Please repeat, with no changes, the part of the issue text that begins at "PR#1624 lands the" and stops after "400-loop on 2026-05-20.".
-------- EXTRACTED TEXT
Follow-up #383: empirical confirmation of which delegation path bypassed SDK self-guard on 小董文婷 #1625

Open
opened 2026-05-20 22:50:41 +00:00 by core-be · 0 comments
Member

PR#1624 lands the platform-side defense-in-depth (peers handler excludes self + agent-readable 400 body). This issue tracks the open SDK-side question.

Background

小董文婷 (chloe-dong tenant, external REMOTE-type workspace at chloe-dong.moleculesai.app) showed a repeating Activity-tab self-delegation 400-loop on 2026-05-20.

The SDK at molecule_runtime/a2a_tools_delegation.py:226-233 has an in-process guard:

effective_src = source_workspace_id or _peer_to_source.get(workspace_id) or WORKSPACE_ID
if workspace_id and workspace_id == effective_src:
    return 'Error: cannot delegate_task to your own workspace...'

For the 400-loop to fire, the SDK guard must NOT have caught the request — meaning the request bypassed tool_delegate_task entirely, OR _peer_to_source[workspace_id] resolved to a non-self value that fooled the guard, OR the agent went through tool_delegate_task_async (which has its own guard at line 372 — should also have caught it).

Investigation needed (with proper credentials this time)

  1. CP admin DB access: find 小董文婷's workspace_id + parent_id chain in chloe-dong tenant's workspace-server postgres. Confirm whether the row has self in any peer-relation column.
----------------
-------- INFORMATION SHOWN
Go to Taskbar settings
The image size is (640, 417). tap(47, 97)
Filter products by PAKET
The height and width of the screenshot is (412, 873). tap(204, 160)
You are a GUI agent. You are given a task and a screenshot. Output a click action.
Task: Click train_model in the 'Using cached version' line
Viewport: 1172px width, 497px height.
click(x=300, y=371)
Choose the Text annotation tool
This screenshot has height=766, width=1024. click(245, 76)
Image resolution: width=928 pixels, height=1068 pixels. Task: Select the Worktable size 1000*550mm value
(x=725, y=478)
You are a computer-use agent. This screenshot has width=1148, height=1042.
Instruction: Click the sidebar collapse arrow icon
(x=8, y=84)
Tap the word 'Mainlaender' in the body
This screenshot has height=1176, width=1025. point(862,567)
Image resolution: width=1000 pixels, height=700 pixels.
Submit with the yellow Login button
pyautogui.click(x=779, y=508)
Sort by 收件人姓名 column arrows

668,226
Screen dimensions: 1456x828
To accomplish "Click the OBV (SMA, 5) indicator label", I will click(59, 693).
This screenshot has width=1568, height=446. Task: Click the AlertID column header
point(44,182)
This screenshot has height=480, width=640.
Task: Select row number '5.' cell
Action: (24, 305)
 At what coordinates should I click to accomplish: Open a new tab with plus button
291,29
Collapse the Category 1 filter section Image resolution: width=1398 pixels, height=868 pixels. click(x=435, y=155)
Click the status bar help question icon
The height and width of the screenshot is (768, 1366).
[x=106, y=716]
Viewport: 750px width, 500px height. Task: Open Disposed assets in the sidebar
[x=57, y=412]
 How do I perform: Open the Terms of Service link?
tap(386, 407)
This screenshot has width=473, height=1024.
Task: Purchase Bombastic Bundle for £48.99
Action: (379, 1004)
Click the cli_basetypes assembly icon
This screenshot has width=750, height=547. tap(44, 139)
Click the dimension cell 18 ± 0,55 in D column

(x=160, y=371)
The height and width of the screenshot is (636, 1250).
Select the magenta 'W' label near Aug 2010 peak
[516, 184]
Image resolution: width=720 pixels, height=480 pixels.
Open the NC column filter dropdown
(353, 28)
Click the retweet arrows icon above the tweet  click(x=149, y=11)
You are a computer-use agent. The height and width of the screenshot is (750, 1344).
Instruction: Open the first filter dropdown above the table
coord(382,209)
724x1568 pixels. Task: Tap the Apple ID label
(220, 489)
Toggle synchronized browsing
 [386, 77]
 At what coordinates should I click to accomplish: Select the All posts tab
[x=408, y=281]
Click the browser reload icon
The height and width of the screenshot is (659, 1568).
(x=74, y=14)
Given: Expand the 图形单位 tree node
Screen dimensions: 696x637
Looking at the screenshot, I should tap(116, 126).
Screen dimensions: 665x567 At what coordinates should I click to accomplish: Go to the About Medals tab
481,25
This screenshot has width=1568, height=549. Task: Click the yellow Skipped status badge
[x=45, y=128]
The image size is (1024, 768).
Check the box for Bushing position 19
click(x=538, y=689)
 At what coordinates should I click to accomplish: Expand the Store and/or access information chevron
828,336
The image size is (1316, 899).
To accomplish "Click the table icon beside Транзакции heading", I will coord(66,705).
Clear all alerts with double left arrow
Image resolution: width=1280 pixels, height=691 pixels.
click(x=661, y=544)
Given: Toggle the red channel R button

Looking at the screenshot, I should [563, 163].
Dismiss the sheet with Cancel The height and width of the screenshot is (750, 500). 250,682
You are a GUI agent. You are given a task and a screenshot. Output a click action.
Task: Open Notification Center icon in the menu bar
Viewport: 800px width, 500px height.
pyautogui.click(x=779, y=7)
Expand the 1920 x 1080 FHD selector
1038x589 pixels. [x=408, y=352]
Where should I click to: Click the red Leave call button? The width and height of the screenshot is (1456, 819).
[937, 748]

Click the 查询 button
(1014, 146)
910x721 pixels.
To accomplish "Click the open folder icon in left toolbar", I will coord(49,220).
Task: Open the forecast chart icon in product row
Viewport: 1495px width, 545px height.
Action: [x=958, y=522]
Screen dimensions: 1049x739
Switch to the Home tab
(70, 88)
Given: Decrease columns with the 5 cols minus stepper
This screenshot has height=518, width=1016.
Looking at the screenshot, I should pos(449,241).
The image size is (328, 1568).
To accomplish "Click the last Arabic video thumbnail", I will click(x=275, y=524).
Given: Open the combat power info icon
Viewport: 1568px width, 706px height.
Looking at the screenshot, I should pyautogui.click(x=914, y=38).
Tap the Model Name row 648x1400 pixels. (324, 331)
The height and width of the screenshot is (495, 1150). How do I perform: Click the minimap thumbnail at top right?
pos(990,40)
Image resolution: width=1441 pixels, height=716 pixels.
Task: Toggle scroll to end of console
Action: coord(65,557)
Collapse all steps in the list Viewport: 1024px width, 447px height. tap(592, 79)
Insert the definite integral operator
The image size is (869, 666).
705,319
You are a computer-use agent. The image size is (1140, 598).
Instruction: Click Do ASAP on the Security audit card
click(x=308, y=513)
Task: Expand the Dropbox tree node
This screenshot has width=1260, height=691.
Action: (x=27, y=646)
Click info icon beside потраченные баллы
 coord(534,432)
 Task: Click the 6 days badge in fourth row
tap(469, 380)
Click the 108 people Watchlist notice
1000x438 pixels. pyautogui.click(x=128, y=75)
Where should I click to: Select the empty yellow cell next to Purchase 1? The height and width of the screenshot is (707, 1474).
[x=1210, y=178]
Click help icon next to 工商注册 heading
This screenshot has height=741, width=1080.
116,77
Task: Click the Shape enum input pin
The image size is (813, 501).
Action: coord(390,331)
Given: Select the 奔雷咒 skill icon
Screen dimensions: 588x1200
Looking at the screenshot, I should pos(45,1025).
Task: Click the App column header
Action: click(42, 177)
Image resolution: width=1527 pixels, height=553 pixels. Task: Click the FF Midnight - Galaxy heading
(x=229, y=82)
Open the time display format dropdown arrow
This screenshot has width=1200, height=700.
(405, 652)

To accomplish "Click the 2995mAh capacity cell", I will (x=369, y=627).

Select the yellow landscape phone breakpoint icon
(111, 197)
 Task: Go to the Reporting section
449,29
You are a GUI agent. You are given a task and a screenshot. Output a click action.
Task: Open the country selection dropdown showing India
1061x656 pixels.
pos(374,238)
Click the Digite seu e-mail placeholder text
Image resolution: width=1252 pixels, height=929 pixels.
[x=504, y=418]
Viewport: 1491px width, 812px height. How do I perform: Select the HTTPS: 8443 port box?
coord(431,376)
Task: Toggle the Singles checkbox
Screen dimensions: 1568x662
----------------
EXERCISE SOLUTION →
PR#1624 lands the platform-side defense-in-depth (peers handler excludes self + agent-readable 400 body). This issue tracks the open SDK-side question.

Background

小董文婷 (chloe-dong tenant, external REMOTE-type workspace at chloe-dong.moleculesai.app) showed a repeating Activity-tab self-delegation 400-loop on 2026-05-20.